Poster Session II: Infectious diseases
Immunocompromised patients, especially those with hematologic malignancies or receiving hematopoietic stem cell transplant (HSCT), are susceptible to developing active tuberculosis (TB) disease with a relative risk 2-40 times higher than general population. However, scanty information is reported on prevalence and management of latent TB infection (LTBI) in patients with newly diagnosed acute leukemia or aplastic anemia (AA), especially from Western Countries
To investigate epidemiology of LTBI in patients with acute leukemia and aplastic anemia.

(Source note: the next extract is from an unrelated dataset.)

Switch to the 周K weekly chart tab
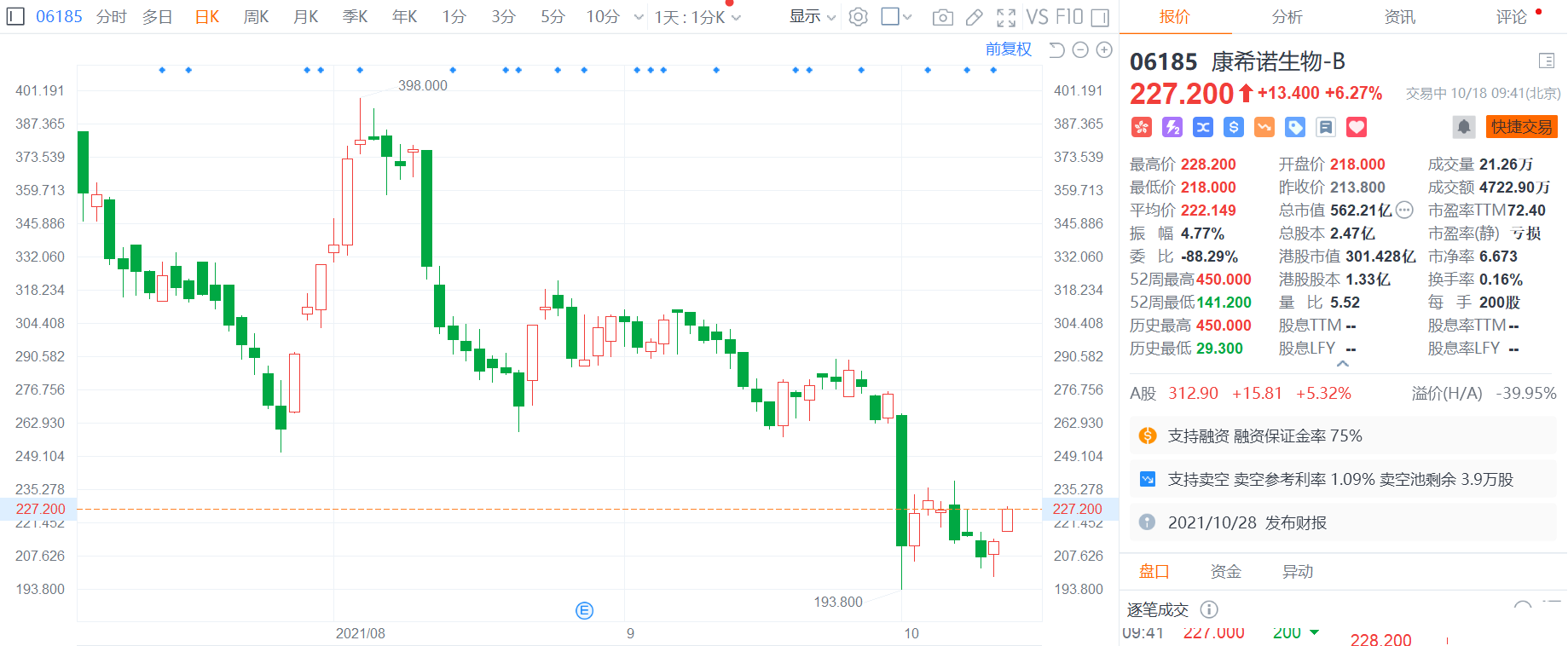(256, 17)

We retrospectively analyzed the prevalence of LTBI, investigated by the interferon-γ release assay (IGRA) Quantiferon®-TB (QFT) test, and the incidence of TB reactivation in 269 HIV-negative patients (median age 58 years, range 15-83) affected with either acute leukemia (AML 196, ALL 62), undergoing intensive chemotherapy or severe AA (11), under immunosuppressive regimens. Most patients (91.4%) were Caucasian, while 8.6% of subjects from our series was foreign born. Tuberculin skin test was not performed in our cohort.

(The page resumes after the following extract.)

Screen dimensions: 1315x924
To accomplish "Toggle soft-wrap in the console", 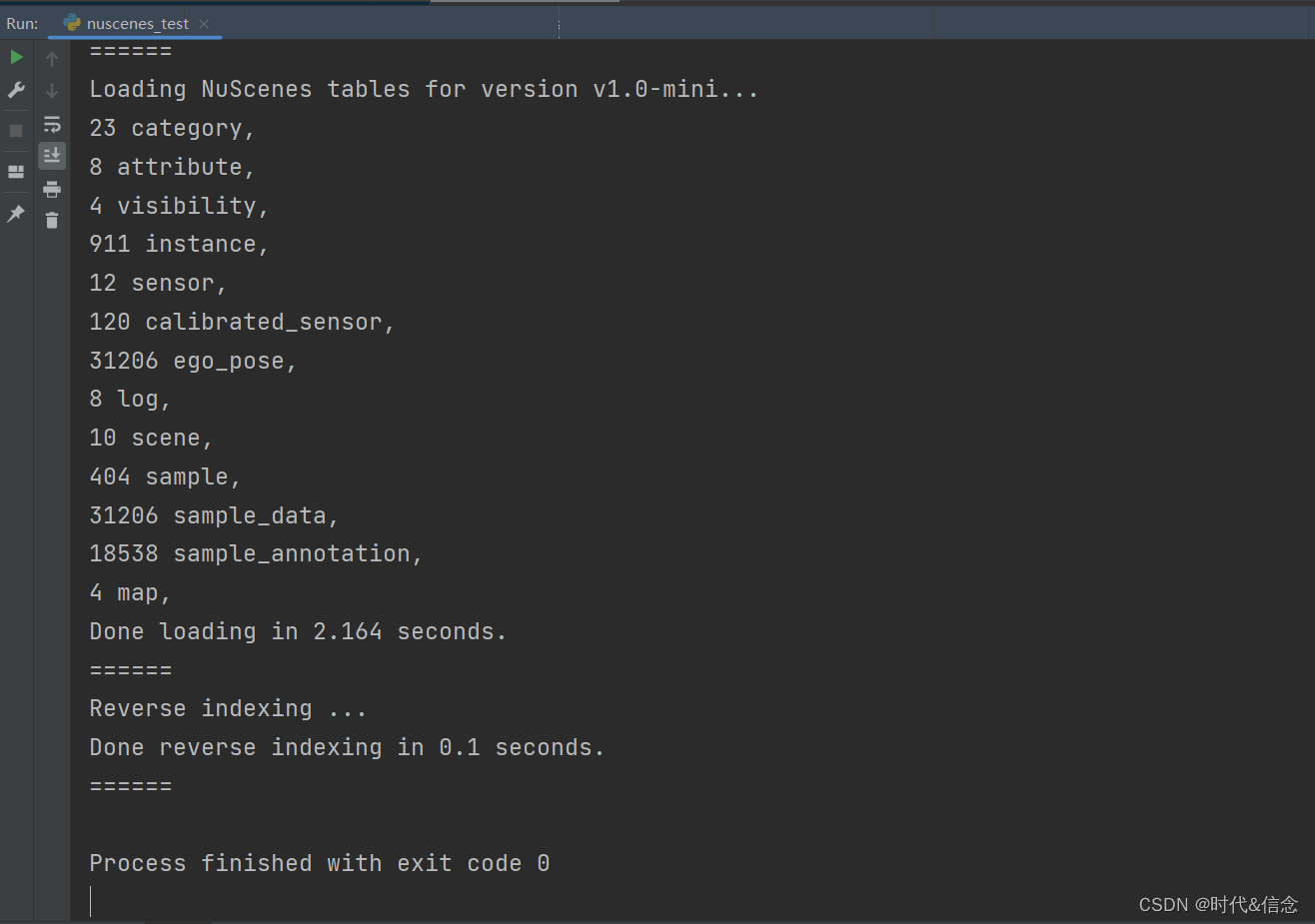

Over a period of 9 years (2010-2018), QFT results at diagnosis were available for 261 patients from our Institution. Collectively, QFT test was positive in 20 subjects (7.7%), namely 17 with AML and 3 with ALL, only 2 of them foreign born. In 34 cases (13%) QFT results were initially indeterminate due to low positive control values. However, 8 of these cases were subsequently negative on test repetition, so that the final rate of indeterminate QFT results was 9.9%. QFT test yielded positive results in 4 of 10 cases with previous TB contact. Among the 20 positive patients, LTBI was diagnosed in 19 cases, whereas a 35-year old Italian woman presented with active pulmonary TB at AML diagnosis, therefore treated with a 4-drug combination approach while receiving remission induction chemotherapy. Radiological findings consistent with LTBI, such as lung nodules or calcifications, were observed by either chest X-ray or CT scan in 7 of 19 (36.8%) positive cases. Patients with LTBI were significantly older (median age 62, range 20-78) than those with negative QFT test (median age 55, range 19-83) (p = 0.027). Treatment of LTBI with oral isoniazid (INH) 300 mg/day and concurrent pyridoxine supplementation was administered to 18 patients during intensive chemotherapy treatments, including HSCT in 6 subjects, for a median of 6 months (range 0.2-18). Conversely, one patient did not receive prophylaxis because of weak positivity of QFT test and subsequent early death secondary to septic shock during neutropenic phase. Subsequent lung infections occurred in 10 patients with LTBI, without evidence of active TB on cultural and molecular examinations. Moreover, no cases of atypical mycobacteriosis were diagnosed in QFT-positive patients. INH toxicity occurred in 6/18 cases (33.3%), namely hepatotoxicity (3), psychosis (1), skin toxicity (1) and peripheral neuropathy (in 2 patients with ALL concurrently receiving vincristine), leading to either temporary or definitive drug withdrawal in 3 and 2 patients, respectively.
In our observational retrospective study, we documented a low prevalence of LTBI (7.3%) in newly diagnosed acute leukemia patients from an Italian center, using an IGRA as screening tool. None of these cases developed overt TB reactivation despite immunodeficiency and intensive chemotherapy. INH prophylaxis was thus feasible and active. However, prospective controlled studies are needed to further investigate efficacy and ideal duration of INH therapy for LTBI in hematologic patients.